Activity: Would you print the lines below exactly, beginning at the line that has "Image resolution: width=750" and stopping after the line that has "Given: Click the"? Only those lines, and no pictures.

#### Information given ####

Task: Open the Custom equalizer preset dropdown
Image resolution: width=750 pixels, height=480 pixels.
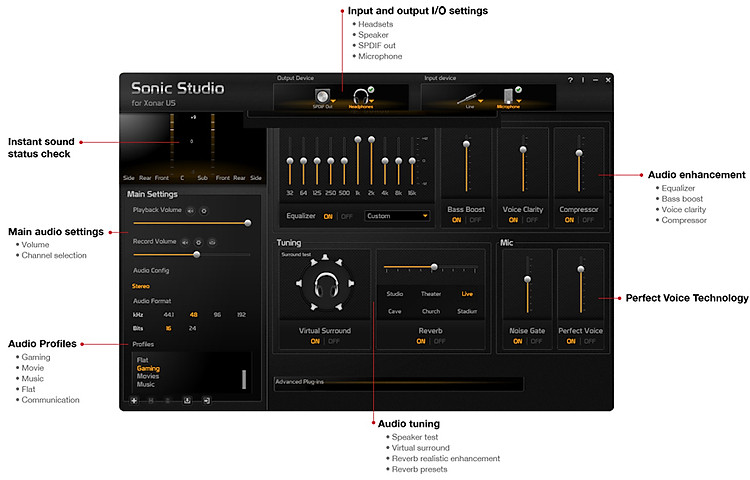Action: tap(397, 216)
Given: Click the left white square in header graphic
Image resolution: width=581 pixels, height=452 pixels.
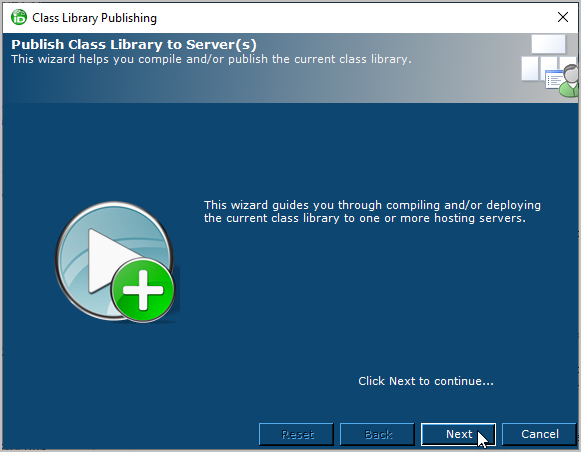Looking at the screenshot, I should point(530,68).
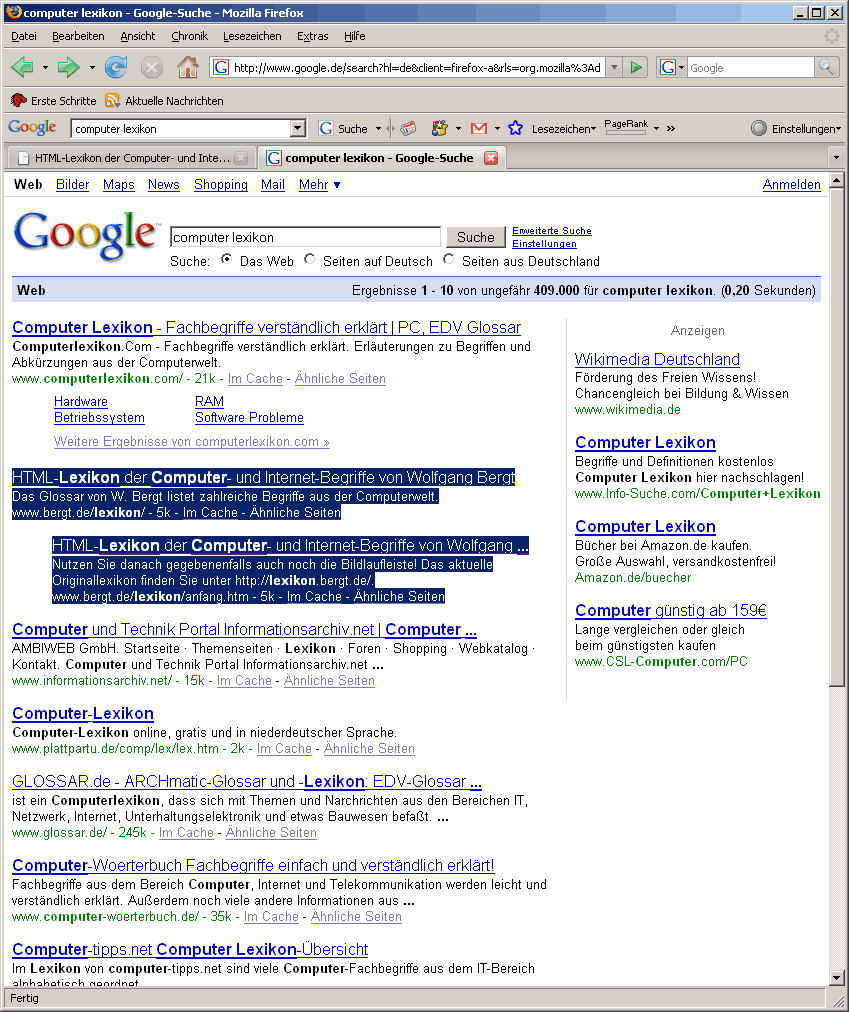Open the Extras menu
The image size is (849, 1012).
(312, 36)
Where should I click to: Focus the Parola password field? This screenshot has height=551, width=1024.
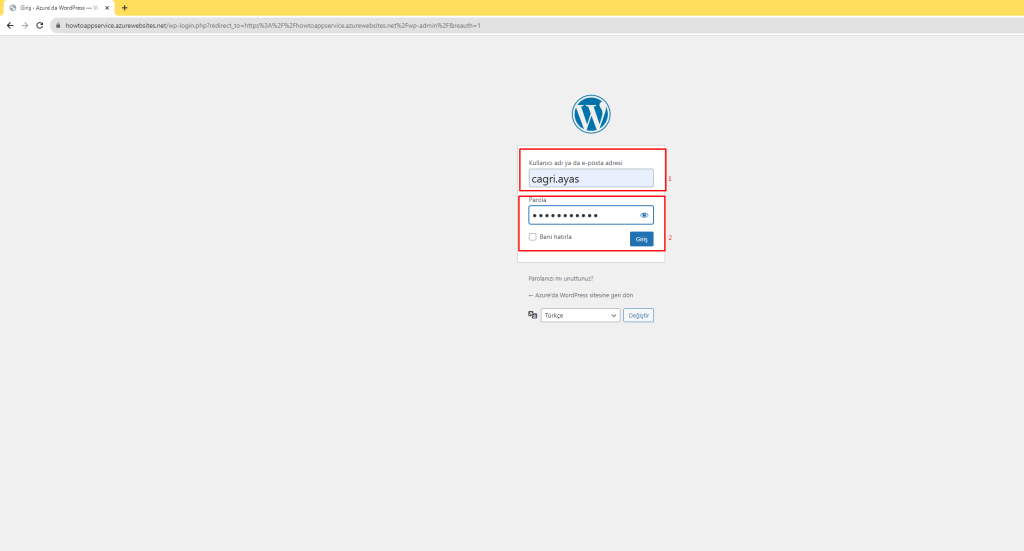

####

Answer to the problem:
Image resolution: width=750 pixels, height=480 pixels.
Action: tap(397, 216)
Given: Click the left white square in header graphic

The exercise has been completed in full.